WHAT THIS EXERCISE ASKS ▸
#1 Decide whether each statement below agrees with the Asia-Pacific article: (a) Carter spoke at the Council on Foreign Relations in New York City; (b) the trip Carter was about to take would last three weeks; (c) Carter said millions had been lifted out of poverty since the end of World War II. Answer yes or no for each, quoting the words from the article that settle it.
#2 List every place where, according to the Asia-Pacific article below, Carter highlighted economic successes.

TEXT SECTION ▸
:::

WASHINGTON, April 8, 2016 — The Asia-Pacific is the “single most consequential region” for America’s future, and the United States is actively working to further strengthen its ties in the region, Defense Secretary Ash Carter said today.

The United States, which is focusing on its rebalance to the Asia-Pacific, has long played an “essential and pivotal role” in that region, Carter said.

Carter spoke in New York City at the Council on Foreign Relations, on the eve of a two-week trip to the Asia-Pacific and the Middle East that includes stops in India, the Philippines, Saudi Arabia and the United Arab Emirates.

“We are working today, both individually and with our allies and partners, to ensure the Asia-Pacific remains a region where everyone — everyone — can rise and prosper,” he said.

U.S. Support to the Region

Carter highlighted how the United States has supported peace, security and development in the region in an inclusive, principled way. Because of that, the U.S. has developed strong alliances and partnerships throughout the region, the secretary said.

“These relationships — nurtured over decades, tested in crisis, and built on shared interests, values, and sacrifice — form the bedrock of our role in the Asia-Pacific, and accordingly, its stability and prosperity,” he said.

The results, according to Carter, have been “extraordinary,” with millions lifted out of poverty and into the middle class since the end of World War II.

Democracy and freedom have spread across the region, the secretary said. He highlighted economic successes in Japan, Taiwan, South Korea, Southeast Asia, China and India.

However, dramatic change can also produce some “negatives,” he said, noting that China’s actions in the South China Sea are raising regional tensions.

“That’s why many of those countries are reaching out anew to the United States to uphold the rules and the principles that have allowed the region to thrive,” Carter said.

:::

DATA SHOWN ▸
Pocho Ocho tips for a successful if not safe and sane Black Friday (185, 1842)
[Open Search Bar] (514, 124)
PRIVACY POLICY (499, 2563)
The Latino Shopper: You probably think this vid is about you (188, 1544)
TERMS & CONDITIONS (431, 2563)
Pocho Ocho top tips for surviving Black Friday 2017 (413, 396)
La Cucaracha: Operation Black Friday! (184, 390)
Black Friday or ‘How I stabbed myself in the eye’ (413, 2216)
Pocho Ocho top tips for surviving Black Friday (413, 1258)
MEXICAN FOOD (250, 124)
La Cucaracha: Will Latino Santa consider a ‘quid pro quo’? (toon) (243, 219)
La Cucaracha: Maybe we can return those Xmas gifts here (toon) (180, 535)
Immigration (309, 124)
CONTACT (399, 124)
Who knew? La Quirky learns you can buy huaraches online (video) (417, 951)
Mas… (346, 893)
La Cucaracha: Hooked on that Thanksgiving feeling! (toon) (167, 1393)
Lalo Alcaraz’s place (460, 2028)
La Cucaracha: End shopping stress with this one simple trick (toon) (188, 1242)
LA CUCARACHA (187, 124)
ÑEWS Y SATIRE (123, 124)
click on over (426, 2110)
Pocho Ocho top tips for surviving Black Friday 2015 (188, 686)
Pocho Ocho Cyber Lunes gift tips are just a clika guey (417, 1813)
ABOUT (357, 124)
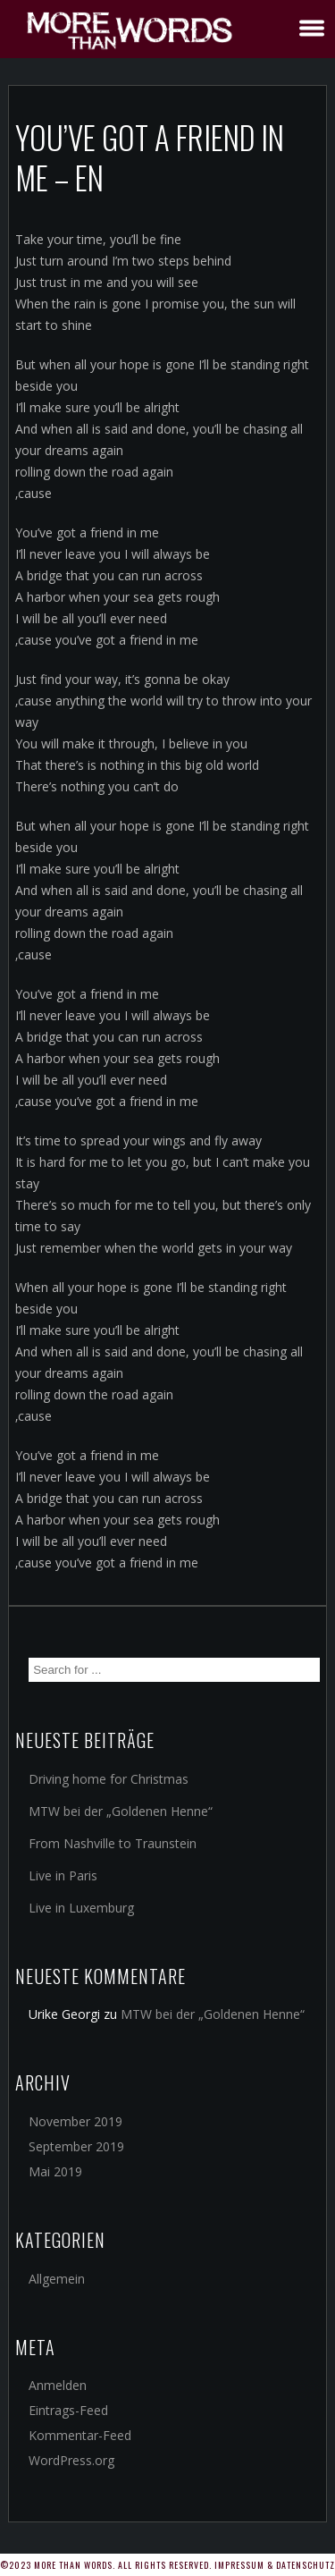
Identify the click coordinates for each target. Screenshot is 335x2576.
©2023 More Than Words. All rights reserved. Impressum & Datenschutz (167, 2565)
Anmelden (58, 2385)
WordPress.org (71, 2460)
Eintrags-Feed (68, 2410)
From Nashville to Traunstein (113, 1843)
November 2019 (75, 2121)
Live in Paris (63, 1875)
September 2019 (76, 2146)
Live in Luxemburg (81, 1907)
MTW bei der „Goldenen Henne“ (121, 1811)
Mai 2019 (55, 2171)
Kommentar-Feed (80, 2435)
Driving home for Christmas (108, 1778)
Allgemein (57, 2278)
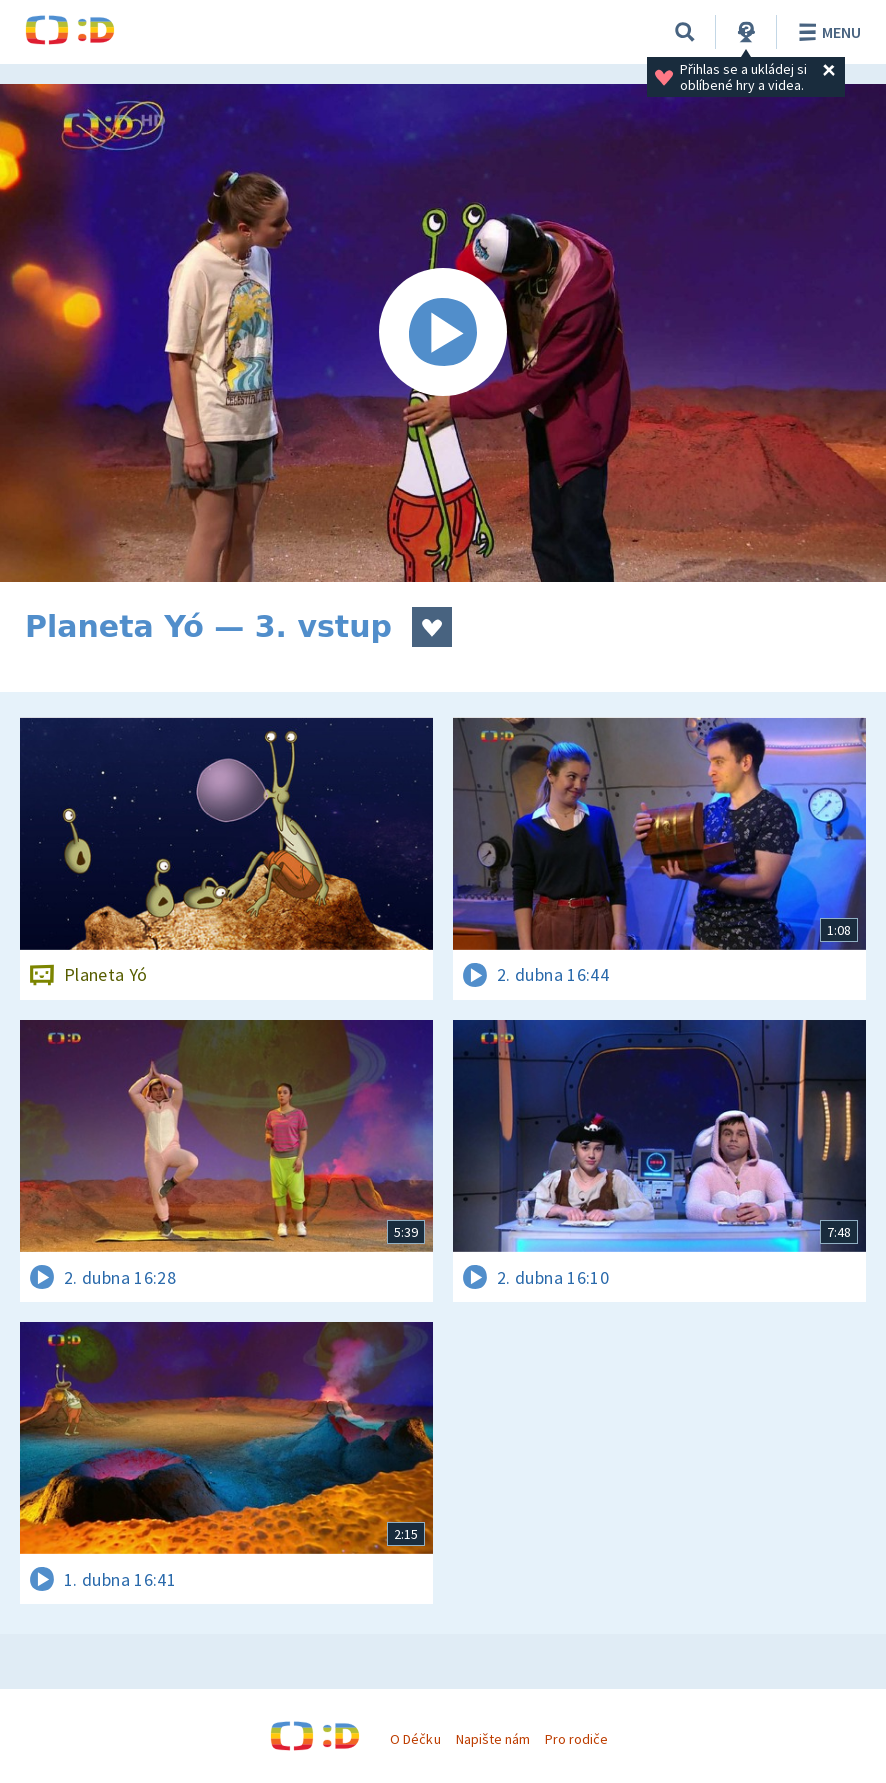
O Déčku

:::

OUTPUTS FOR THE TASKS ▸
#1
(a) Yes: "Carter spoke in New York City at the Council on Foreign Relations"
(b) No: "on the eve of a two-week trip to the Asia-Pacific and the Middle East"
(c) Yes: "with millions lifted out of poverty and into the middle class since the end of World War II"

#2 Japan, Taiwan, South Korea, Southeast Asia, China, India